The foregoing is a summary of certain material terms of the Offer Letter and is qualified in its entirety by reference to the full text of the Offer Letter, which is filed herewith as Exhibit 10.1 and incorporated herein by reference.
 
Ms. Meduski has served as a member of the Board since 2019 and most recently served as the Board’s Lead Independent Director. Ms. Meduski also chairs the Board’s Nominating and Governance and Committee, a role she will retain as Chair of the Board, together with her membership on the Board’s Executive Committee.

Mr. Koetje, age 49, has served as the Company’s Chief Financial Officer since July 2022. Prior to joining the Company, Mr. Koetje served as Managing Director & Group Head of the Technology, Media & Telecommunications Leveraged Finance team at Truist Securities. Mr. Koetje worked for Truist Securities and its predecessors from August 1999 to January 2021.



There are no family relationships, as defined in Item 401(d) of Regulation S-K, between Mr. Koetje and any of the Company’s directors or executive officers, or persons nominated or chosen to become a director or an executive officer. There is no arrangement or understanding between Mr. Koetje and any other person pursuant to which he was selected as the Company’s Interim Chief Executive Officer. Mr. Koetje does not have any direct or indirect material interest in any transaction or proposed transaction required to be disclosed under Item 404(a) of Regulation S-K.

## Required work
1: According to the filing excerpt, since when has Mr. Koetje served as the Company's Chief Financial Officer?
2: Do these statements agree with the filing excerpt? (a) Ms. Meduski has been a Board member since 2019. (b) Mr. Koetje worked for Truist Securities and its predecessors until 2022. (c) Ms. Meduski will give up her membership on the Executive Committee. For each, answer yes or no and quote the words of the excerpt that decide it.

## Collected material
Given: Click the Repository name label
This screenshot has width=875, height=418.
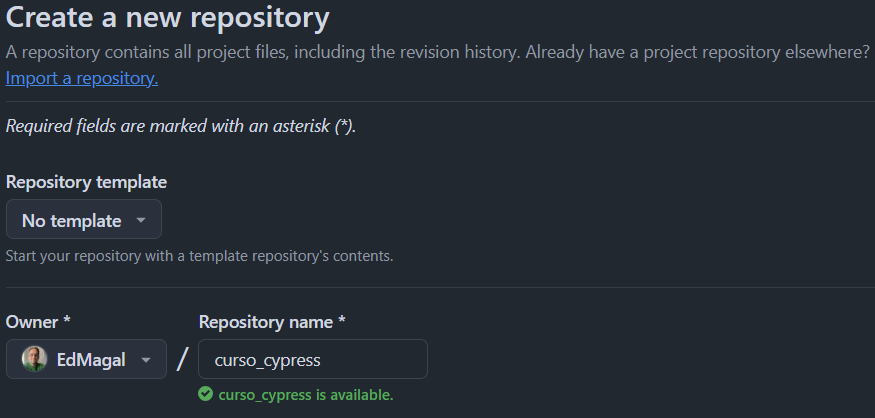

## The results
1: Since July 2022.

2:
(a) Yes: "Ms. Meduski has served as a member of the Board since 2019"
(b) No: "Mr. Koetje worked for Truist Securities and its predecessors from August 1999 to January 2021."
(c) No: "a role she will retain as Chair of the Board, together with her membership on the Board’s Executive Committee"